A total of 450 exotic velogenic viscerotropic Newcastle disease (vvND = END) cases in small multi-species backyard flocks mainly comprising gamefowl (fighting cocks) were confirmed between May 18th and August 30h in the Southern California Counties of San Bernardino (142), Riverside (260), Los Angeles (45), Ventura (1) San Diego (1) and Alameda (1). Pre-emptive slaughter of all "birds" (presumed to be domestic galliformes and some anseriforms) in four communities in Los Angeles, Riverside and San Bernardino Counties was conducted under the direction of the State Veterinarian for California in November 2018. This probably resulted in dissemination of infection by owners moving birds. A case of vvND was diagnosed in a flock of non-commercial chickens, presumed to be fighting cocks in Utah County, UT on January 18th.

A surge of incident cases was detected in Riverside County during mid-December 2018 with 43 incident cases diagnosed during the month. There were 86 new cases in January 2019, 48 in February, 22 during March, 17 in April, 20 in May and 1 in early June. In late March the USDA released funds from the 2015 HPAI outbreak but this may be characterized as too-little and too-late after 13 months. The decline in incidence rate is less attributed to the "control procedures" carried out by APHIS/CDFA than to immunity developing in flocks from vaccination and exposure of vaccinated flocks that will remain non-clinically affected reservoirs shedding virus in a cycle of exposure. Clearly many flocks are not identified or diagnosed given the antagonism of owners of fighting cocks to federal and state agencies.

The END situation has not disrupted exports of raw poultry, breeding stock, hatching or table eggs or egg products to Mexico.
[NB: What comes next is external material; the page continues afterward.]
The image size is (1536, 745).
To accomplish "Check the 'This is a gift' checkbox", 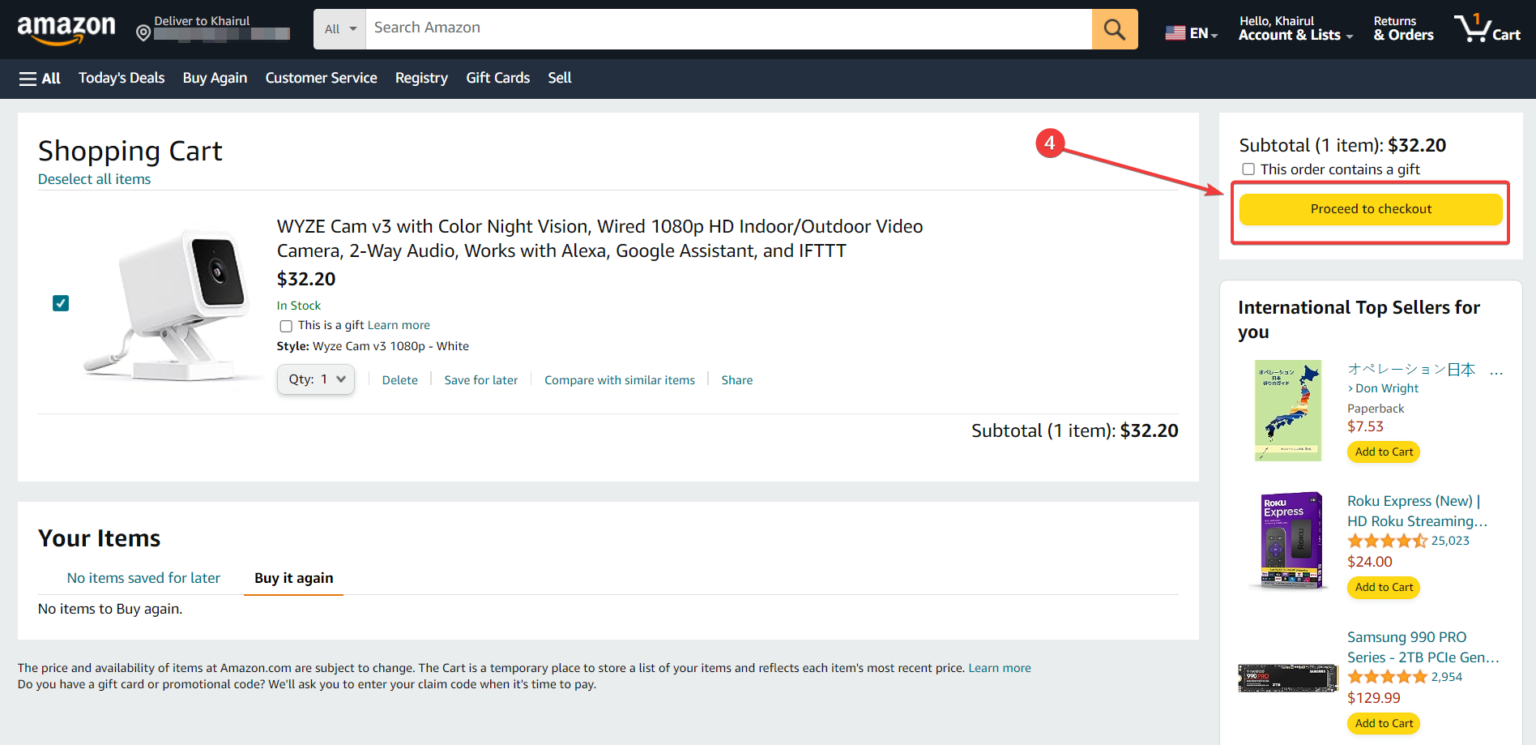I will tap(286, 326).
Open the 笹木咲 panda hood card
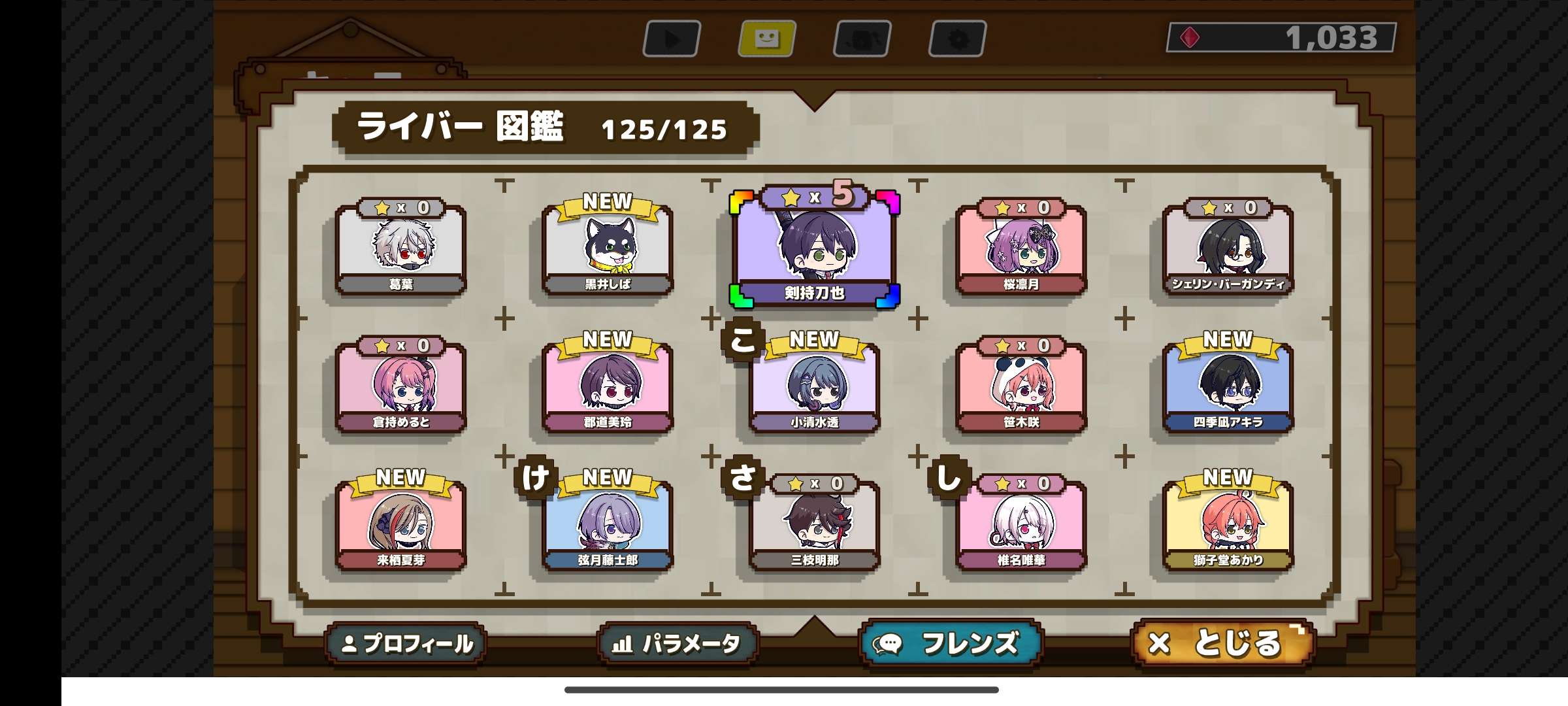Image resolution: width=1568 pixels, height=706 pixels. [1021, 385]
Following negotiations after the index case of END was diagnosed in Los Angeles County during mid-May 2018, authorities in Mexico accepted regionalization and on May 23rd restored importation of raw poultry from other than the restricted Counties in California. There is absolutely no reason to embargo pasteurized egg products derived from any USDA-FSIS inspected plant.

Avian Influenza

In the U.S. and the E.U. reassortant strains of avian influenza virus are introduced into regions beneath flyways by migratory birds and then transmitted to backyard and commercial free-range flocks or to confined flocks by deficiencies in biosecurity. Incident cases in the E.U., Asia and North Africa during 2018 should serve as a warning to U.S. producers during the fall and early winter of 2019 since the risk of infection necessitates enhanced biosecurity and effective containment of flocks.

There is a presumption that migratory waterfowl cease shedding AI virus by the first week of April, re-commencing in December. Accordingly, enhanced biosecurity is required under the Pacific, Central and Mississippi flyways. Flocks allowed outside access during periods when migratory birds are shedding virus are vulnerable to infection.